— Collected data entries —
·····
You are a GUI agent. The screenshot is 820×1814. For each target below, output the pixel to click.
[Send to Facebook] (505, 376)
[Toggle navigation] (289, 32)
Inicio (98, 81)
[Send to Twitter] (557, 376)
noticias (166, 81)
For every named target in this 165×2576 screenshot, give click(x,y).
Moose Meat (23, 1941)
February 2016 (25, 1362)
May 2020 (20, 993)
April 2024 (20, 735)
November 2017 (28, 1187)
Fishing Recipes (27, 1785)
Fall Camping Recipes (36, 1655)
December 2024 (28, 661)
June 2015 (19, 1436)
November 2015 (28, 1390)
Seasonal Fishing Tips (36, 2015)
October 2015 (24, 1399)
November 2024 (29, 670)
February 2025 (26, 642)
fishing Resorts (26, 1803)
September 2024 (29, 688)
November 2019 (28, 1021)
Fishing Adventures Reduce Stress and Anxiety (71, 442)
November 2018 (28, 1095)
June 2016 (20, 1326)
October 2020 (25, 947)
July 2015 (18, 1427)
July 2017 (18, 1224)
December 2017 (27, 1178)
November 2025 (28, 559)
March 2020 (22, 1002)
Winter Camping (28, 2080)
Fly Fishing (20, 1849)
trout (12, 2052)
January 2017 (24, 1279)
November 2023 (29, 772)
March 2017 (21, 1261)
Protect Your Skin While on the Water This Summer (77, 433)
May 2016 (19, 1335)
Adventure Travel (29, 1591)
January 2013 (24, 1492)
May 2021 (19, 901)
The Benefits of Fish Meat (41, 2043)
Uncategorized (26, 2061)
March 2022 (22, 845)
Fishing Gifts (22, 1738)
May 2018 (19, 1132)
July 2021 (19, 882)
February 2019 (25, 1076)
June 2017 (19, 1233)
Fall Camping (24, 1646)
·····
— PROMPT —
Reproduce exactly the line containing "Adventure Travel (29, 1591)" and every line after it through the end of the records above, and nothing else.

— EXERCISE RESULT —
Adventure Travel (29, 1591)
January 2013 (24, 1492)
May 2021 (19, 901)
The Benefits of Fish Meat (41, 2043)
Uncategorized (26, 2061)
March 2022 (22, 845)
Fishing Gifts (22, 1738)
May 2018 (19, 1132)
July 2021 (19, 882)
February 2019 (25, 1076)
June 2017 (19, 1233)
Fall Camping (24, 1646)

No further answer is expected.